A Moment with CURE’s Founder,
Dr. Abdel Ragab

 

When Dr. Abdel Ragab started CURE Childhood Cancer in Atlanta 41 years ago, his mission was two-fold.  He wanted to raise money for pediatric cancer research, and he wanted cancer patients and their families to have a support group.  Today, with CURE funding millions of dollars in research and helping thousands of families throughout Georgia, Dr. Ragab says he is “stunned” at CURE’s growth and success.

“It’s like you put a seed in the ground and it’s now a huge tree,” said Dr. Ragab.  “I think that shows the dedication of all the people who work there.”

Dr. Ragab retired from pediatric oncology in 1993.  We talked with him recently about CURE, its humble beginnings and the advances in children’s cancer treatments today.

You say when you came to Atlanta and Emory back in 1975, there was a major need for an organization like CURE Childhood Cancer.

“It was critical that we started CURE, because universities are always lacking in funds.  Emory at that time was not what you see today.   We needed a new microscope to differentiate different types of leukemia, and they didn’t have the funds.”

“CURE started in 1975, and by 1976 we had $6,000.  That’s how we bought the microscope.  My office was at Grady Hospital at the time and of course it was difficult to go from one office to the next (at Emory).  So, the CURE group came up with funds to have a trailer put in at Emory.  In that trailer we had a research lab and we had our offices.”

Who were the people who helped raise money for CURE in those early days?

 “I would recruit them from our patients’ families.  I felt a little bad about that because they were going through a rough time with their kids, and they had to juggle their jobs as well.  The Atlanta Alumnae Chapter of the Tri Delta Sorority was also very instrumental in collecting funds.  They all did an excellent job.”

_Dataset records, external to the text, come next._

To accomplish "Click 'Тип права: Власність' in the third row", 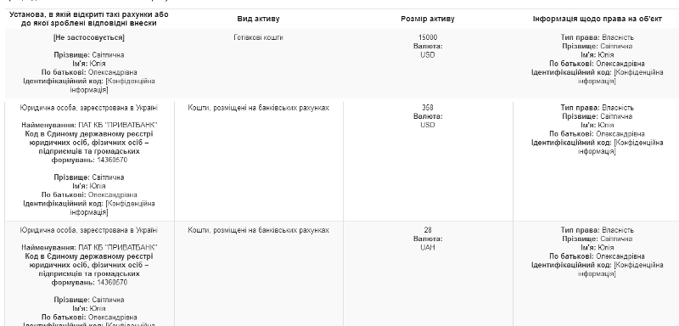I will click(598, 230).
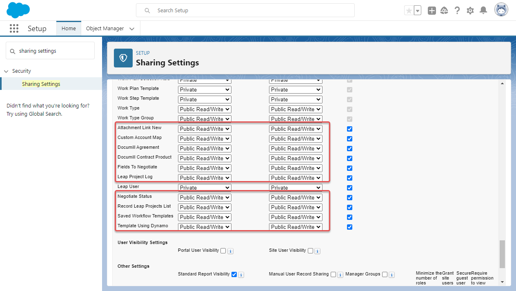Switch to the Object Manager tab
The width and height of the screenshot is (516, 291).
click(105, 28)
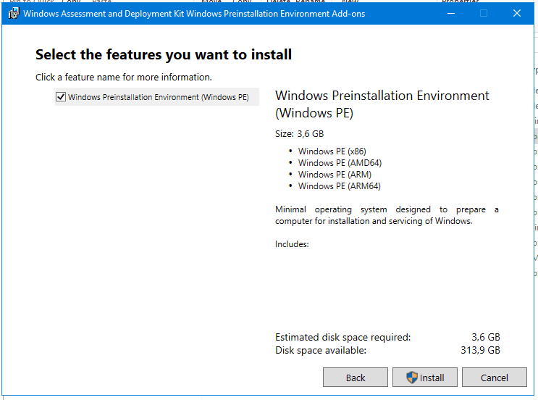Uncheck the Windows Preinstallation Environment checkbox

click(61, 97)
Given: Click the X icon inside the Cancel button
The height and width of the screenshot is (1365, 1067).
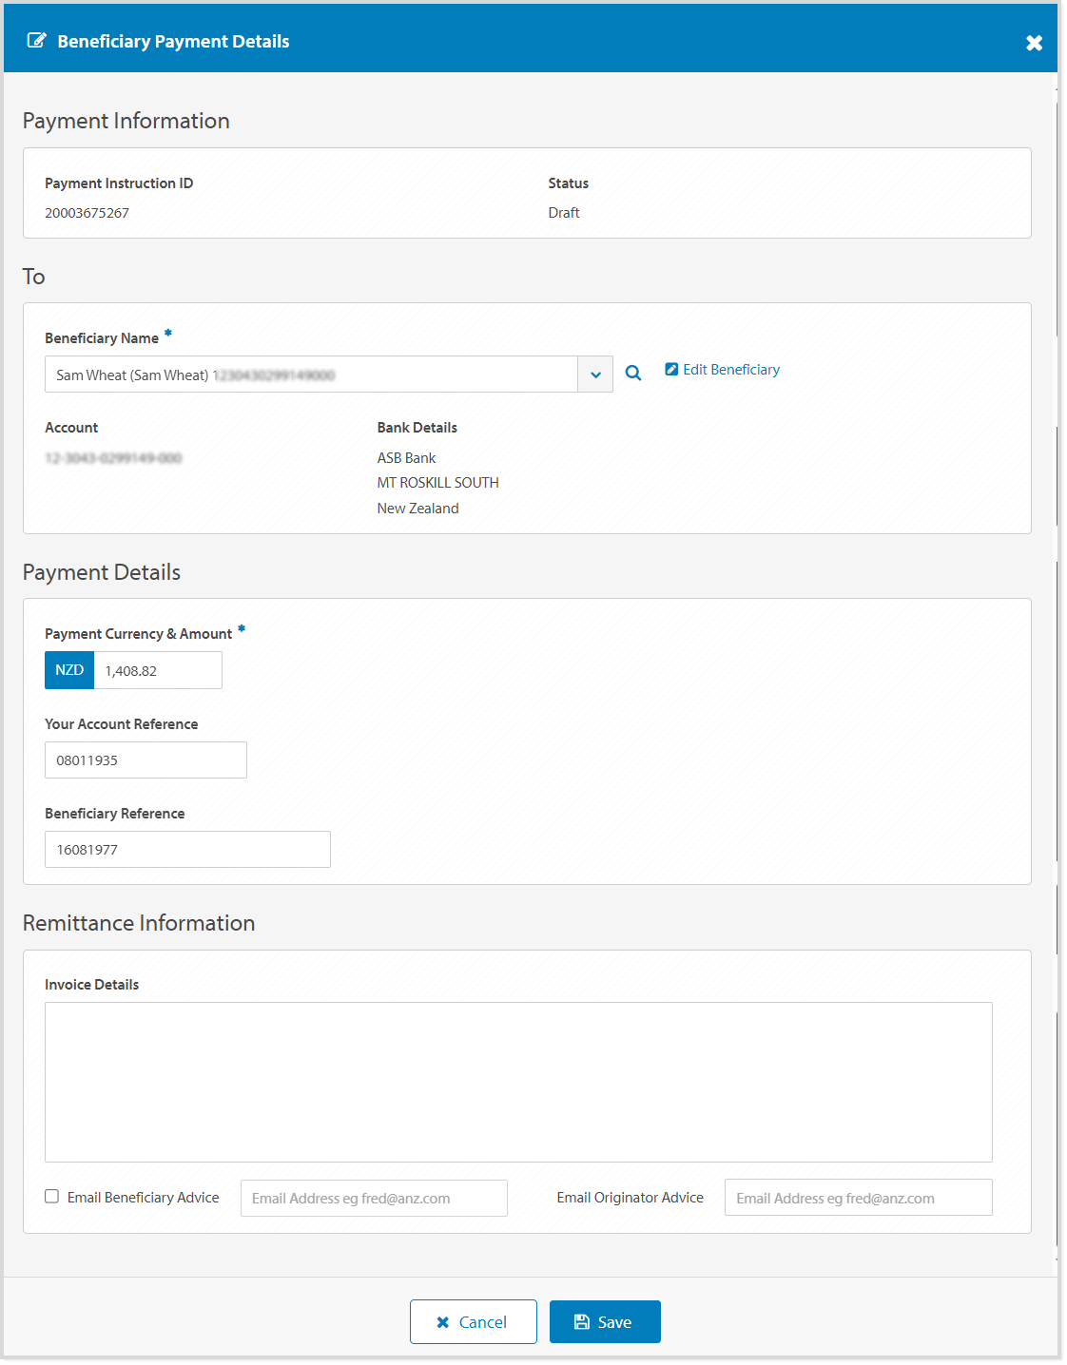Looking at the screenshot, I should coord(441,1321).
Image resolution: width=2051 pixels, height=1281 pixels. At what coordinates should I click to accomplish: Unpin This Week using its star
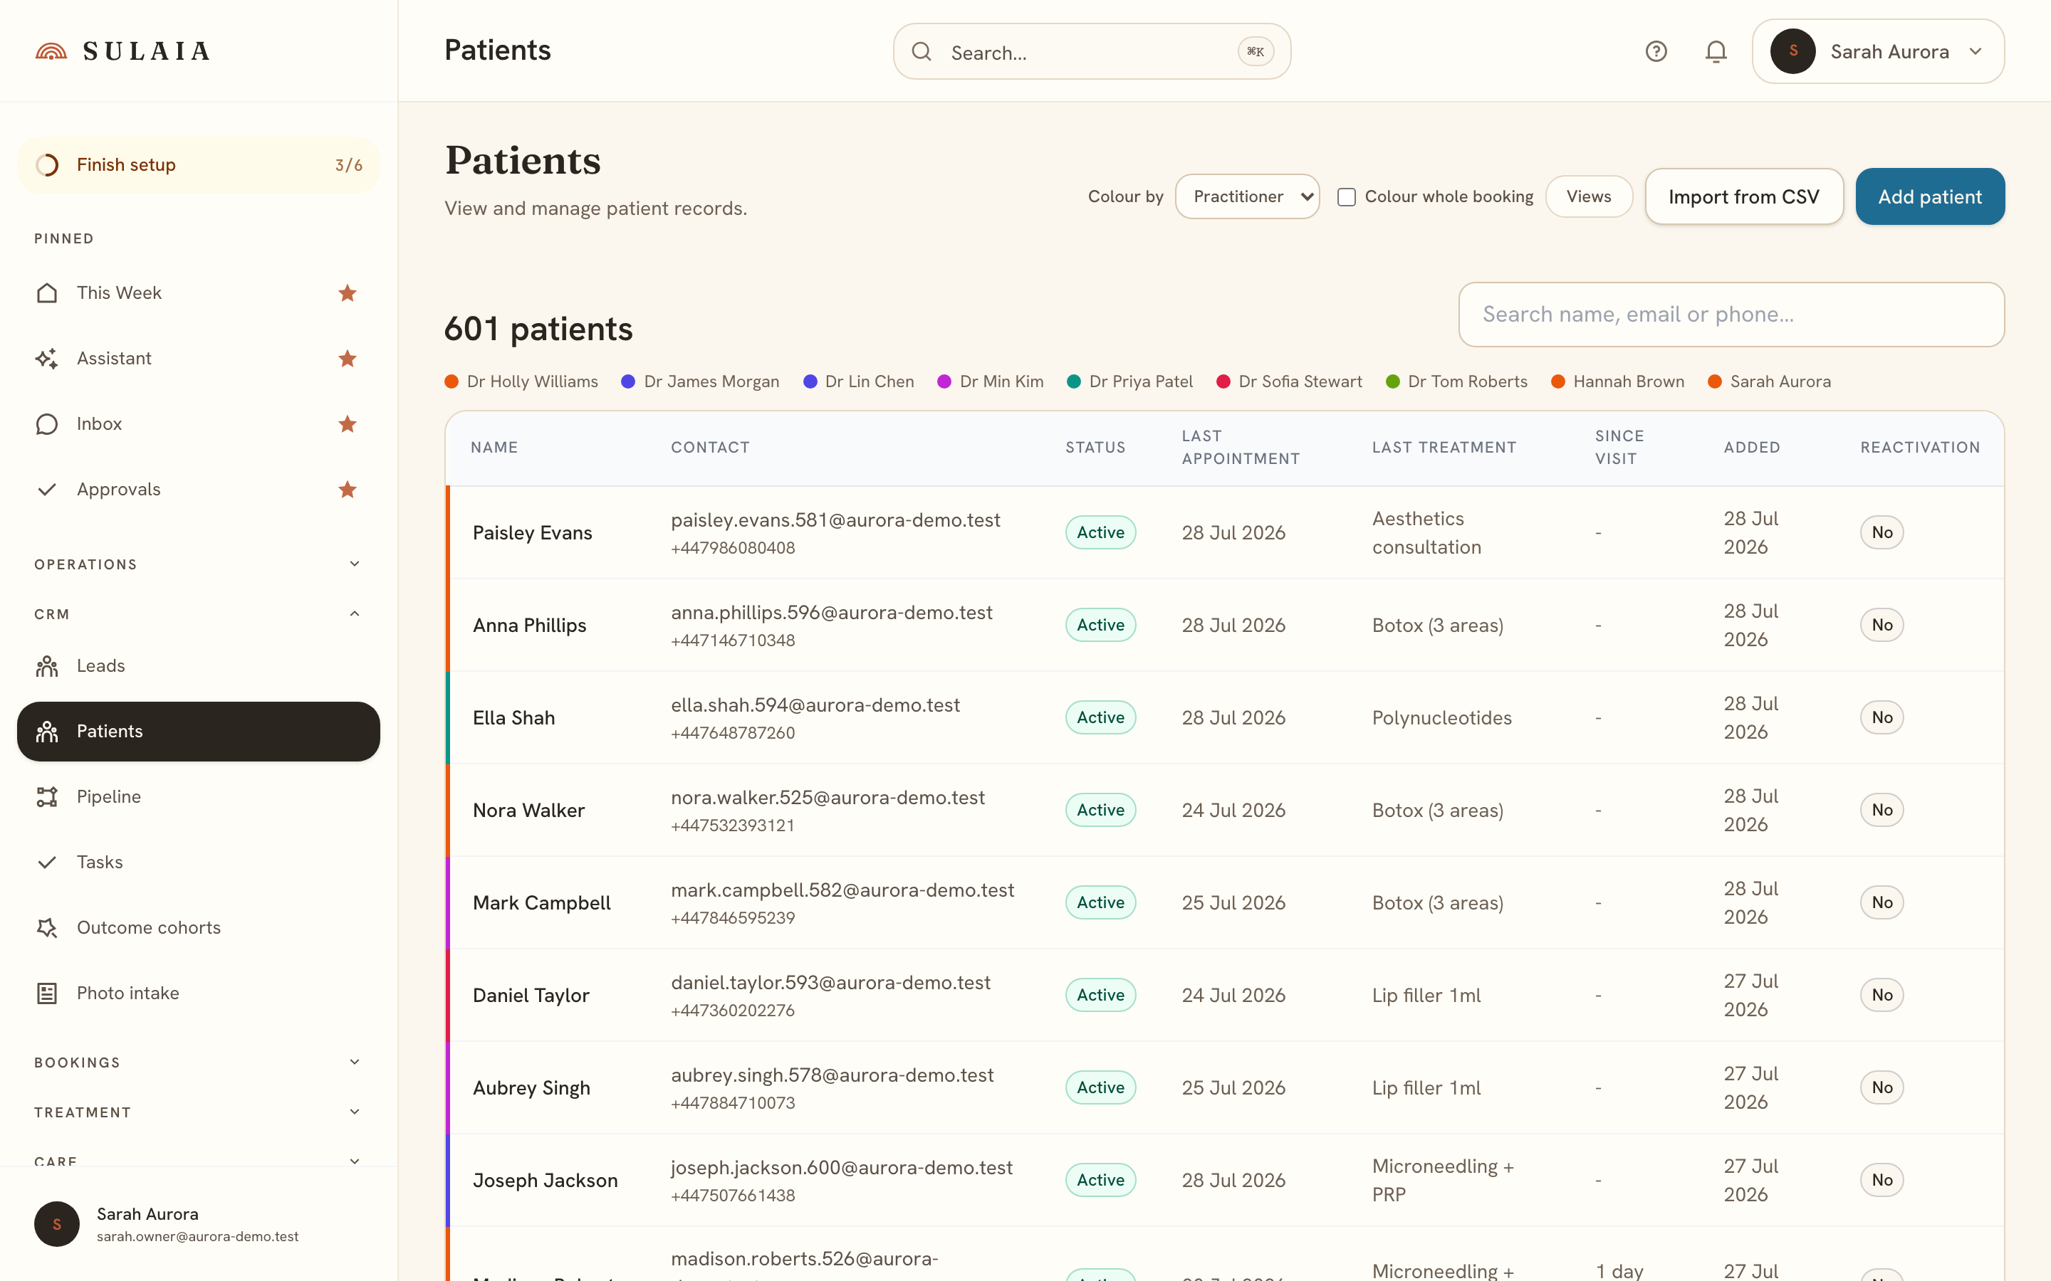pos(347,293)
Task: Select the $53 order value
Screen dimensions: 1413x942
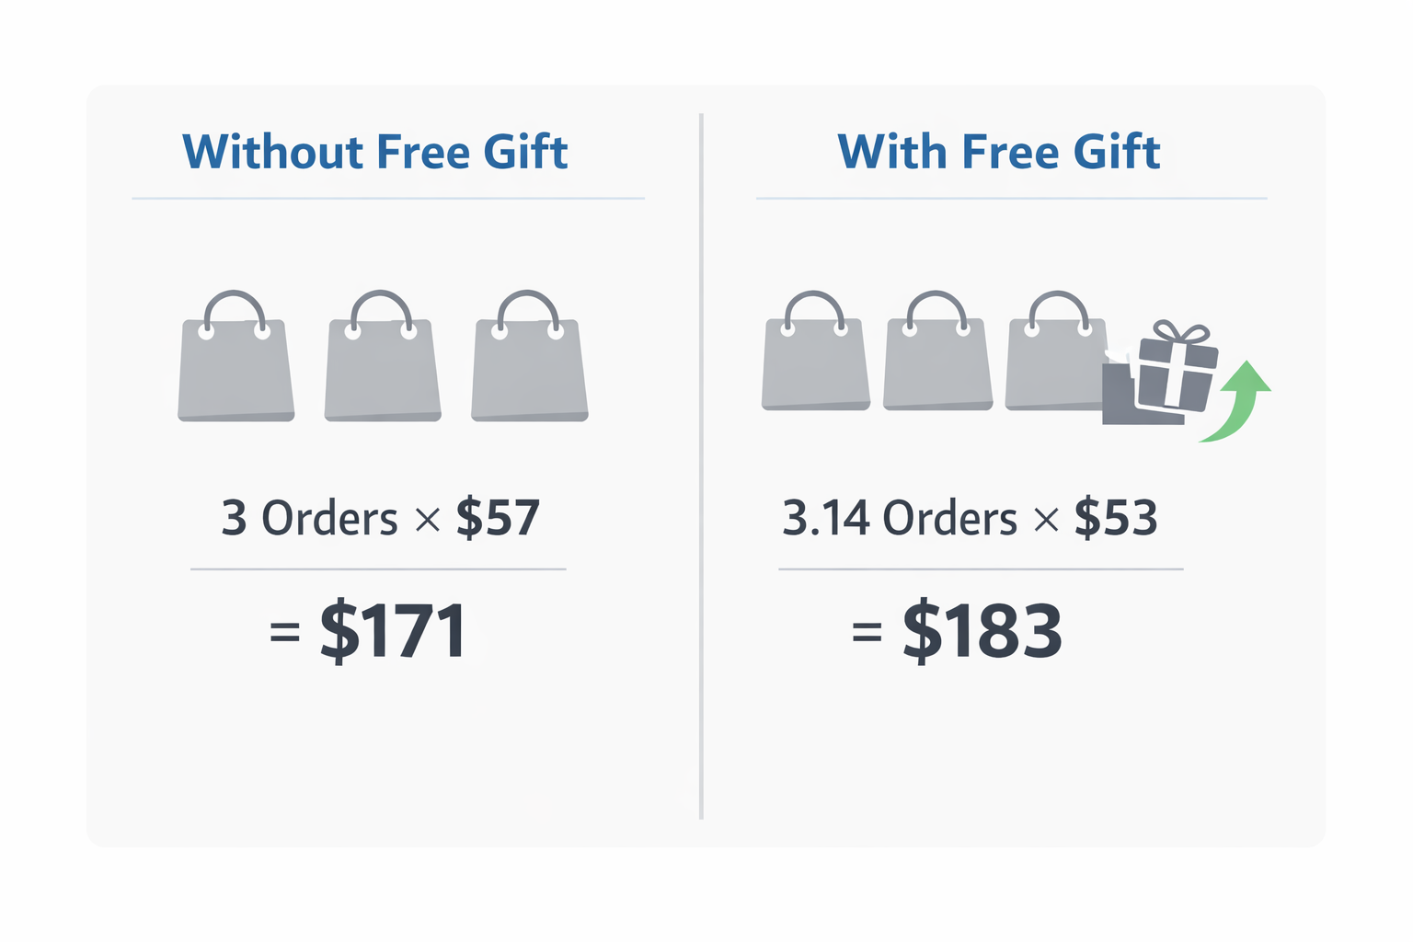Action: point(1116,518)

What are your thoughts on treatments for pediatric cancer today and the future of treatment?

“My belief is that all childhood cancers are of genetic origin…not to say they are inherited from the parents, although that is always a possibility.  But that it has to do with genes and oncogenes and tumor suppressor genes.  Destroying these oncogenes is the key.  Surgery, chemotherapy and radiation got us this far, but at great cost to the patient.  The future lies in manipulating the genetic code, which is proceeding, but very slowly.  One day we will look at the present treatment and say ‘How barbaric…’  I hope.”

What’s your reaction to CURE’s growth since you started it in 1975?

“Kristin Connor (CURE’s Executive Director) called and told me that CURE had collected over five million dollars this (fiscal) year.  CURE has done a fantastic job and I think there should be a great celebration for that.  I think more money should be spent locally, but you never know where the next breakthrough will come from.”